Mike Carney Toyota Park
- Interactive map of Mike Carney Toyota Park
- Former names: Hugh Street Rugby Grounds
- Location: 165 Hugh St, Currajong, Townsville, Queensland
- Coordinates: 19°16′25″S 146°46′59″E﻿ / ﻿19.273675°S 146.783110°E
- Owner: Townsville and Districts Rugby Union
- Capacity: 5,000 total (2,000 seated)
- Surface: Grass

Construction
- Opened: 1979

Tenant
- Queensland Country (2014, 2018)

= Hugh Street Rugby Grounds =

Sports ground in Queensland, Australia

Hugh Street Rugby Grounds, known also as Mike Carney Toyota Park is a sports venue located in the suburb of Currajong in Townsville, Queensland, Australia. The venue is owned by the Townsville and Districts Rugby Union (TDRU) and was officially opened on 11 March 1979.
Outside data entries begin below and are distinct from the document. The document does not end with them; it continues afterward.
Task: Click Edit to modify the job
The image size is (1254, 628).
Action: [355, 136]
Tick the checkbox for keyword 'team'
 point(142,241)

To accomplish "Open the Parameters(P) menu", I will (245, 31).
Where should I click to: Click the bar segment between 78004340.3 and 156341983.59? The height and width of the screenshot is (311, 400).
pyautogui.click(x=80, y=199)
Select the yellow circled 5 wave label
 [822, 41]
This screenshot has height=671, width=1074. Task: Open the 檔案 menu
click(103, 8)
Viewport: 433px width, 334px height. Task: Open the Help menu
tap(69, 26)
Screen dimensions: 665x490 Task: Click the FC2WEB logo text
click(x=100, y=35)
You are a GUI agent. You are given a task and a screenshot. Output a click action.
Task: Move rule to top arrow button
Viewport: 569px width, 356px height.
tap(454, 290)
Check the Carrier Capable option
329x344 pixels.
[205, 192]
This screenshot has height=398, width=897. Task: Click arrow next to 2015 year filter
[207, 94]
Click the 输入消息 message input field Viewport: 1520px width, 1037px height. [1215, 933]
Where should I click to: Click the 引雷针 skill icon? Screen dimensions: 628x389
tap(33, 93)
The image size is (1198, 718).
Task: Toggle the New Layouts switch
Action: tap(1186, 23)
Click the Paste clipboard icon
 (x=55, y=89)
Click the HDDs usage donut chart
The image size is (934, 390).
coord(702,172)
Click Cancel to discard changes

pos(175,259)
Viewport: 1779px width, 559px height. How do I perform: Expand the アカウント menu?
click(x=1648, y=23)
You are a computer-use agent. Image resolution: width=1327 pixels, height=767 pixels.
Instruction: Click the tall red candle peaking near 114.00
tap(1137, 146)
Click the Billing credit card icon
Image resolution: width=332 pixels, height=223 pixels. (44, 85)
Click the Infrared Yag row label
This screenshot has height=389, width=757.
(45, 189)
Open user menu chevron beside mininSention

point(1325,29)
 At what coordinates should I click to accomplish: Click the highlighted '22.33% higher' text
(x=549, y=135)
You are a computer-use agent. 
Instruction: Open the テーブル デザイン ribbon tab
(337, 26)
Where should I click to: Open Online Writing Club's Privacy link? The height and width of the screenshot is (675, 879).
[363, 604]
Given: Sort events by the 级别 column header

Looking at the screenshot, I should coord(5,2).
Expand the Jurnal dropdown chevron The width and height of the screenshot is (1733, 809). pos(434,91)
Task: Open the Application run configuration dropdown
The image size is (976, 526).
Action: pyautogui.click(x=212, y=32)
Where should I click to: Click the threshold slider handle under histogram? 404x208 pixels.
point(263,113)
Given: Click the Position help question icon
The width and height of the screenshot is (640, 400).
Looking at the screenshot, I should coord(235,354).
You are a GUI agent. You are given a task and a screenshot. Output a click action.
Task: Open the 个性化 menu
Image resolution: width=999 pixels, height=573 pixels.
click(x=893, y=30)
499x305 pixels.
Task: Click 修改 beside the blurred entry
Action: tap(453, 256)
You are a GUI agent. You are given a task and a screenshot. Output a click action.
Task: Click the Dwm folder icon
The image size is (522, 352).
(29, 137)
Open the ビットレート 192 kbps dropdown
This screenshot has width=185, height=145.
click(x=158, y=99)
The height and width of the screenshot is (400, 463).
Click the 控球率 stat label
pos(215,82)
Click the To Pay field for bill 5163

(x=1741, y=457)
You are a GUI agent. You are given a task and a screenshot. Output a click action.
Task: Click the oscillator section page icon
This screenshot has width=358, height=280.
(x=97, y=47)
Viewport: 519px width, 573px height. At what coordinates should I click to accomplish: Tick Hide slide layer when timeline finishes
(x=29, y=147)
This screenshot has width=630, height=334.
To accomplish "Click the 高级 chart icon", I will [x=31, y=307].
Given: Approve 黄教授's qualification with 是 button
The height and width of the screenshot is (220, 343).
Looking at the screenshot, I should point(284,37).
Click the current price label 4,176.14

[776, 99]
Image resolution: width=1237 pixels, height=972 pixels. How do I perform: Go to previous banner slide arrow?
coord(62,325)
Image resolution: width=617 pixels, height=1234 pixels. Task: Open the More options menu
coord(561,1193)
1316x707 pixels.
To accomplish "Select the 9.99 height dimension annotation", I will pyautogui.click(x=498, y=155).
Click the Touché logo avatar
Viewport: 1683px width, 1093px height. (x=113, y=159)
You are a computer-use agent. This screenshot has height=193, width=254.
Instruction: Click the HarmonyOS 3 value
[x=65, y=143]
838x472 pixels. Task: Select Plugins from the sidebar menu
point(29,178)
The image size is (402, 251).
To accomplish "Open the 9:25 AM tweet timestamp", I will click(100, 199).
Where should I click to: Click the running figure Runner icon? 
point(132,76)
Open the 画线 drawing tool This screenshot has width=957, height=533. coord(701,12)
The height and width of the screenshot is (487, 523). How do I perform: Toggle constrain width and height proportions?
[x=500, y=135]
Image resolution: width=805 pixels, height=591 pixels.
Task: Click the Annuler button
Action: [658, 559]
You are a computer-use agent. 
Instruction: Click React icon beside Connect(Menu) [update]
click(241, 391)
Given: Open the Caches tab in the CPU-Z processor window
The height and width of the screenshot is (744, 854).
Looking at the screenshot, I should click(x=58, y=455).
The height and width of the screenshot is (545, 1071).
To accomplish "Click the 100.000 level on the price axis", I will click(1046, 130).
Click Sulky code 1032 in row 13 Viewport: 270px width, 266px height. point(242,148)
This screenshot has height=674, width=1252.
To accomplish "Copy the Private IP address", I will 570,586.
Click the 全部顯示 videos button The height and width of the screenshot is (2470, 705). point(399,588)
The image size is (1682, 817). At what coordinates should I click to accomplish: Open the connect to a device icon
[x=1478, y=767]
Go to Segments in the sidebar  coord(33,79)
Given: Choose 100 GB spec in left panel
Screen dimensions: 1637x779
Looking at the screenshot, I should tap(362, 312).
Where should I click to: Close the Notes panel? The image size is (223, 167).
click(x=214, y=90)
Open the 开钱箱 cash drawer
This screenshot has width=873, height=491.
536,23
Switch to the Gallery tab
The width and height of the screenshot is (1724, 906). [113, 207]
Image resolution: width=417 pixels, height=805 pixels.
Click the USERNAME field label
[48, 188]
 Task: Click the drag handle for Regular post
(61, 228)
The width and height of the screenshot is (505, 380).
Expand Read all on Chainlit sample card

The main ground has lighting and a grandstand with a seating capacity of approximately 2,000. As well being used for local rugby union matches, it is also one of the home grounds for the Queensland Country team that plays in the National Rugby Championship.

A redevelopment of the site was proposed in 2014 with the possibility of the TDRU moving to a new venue.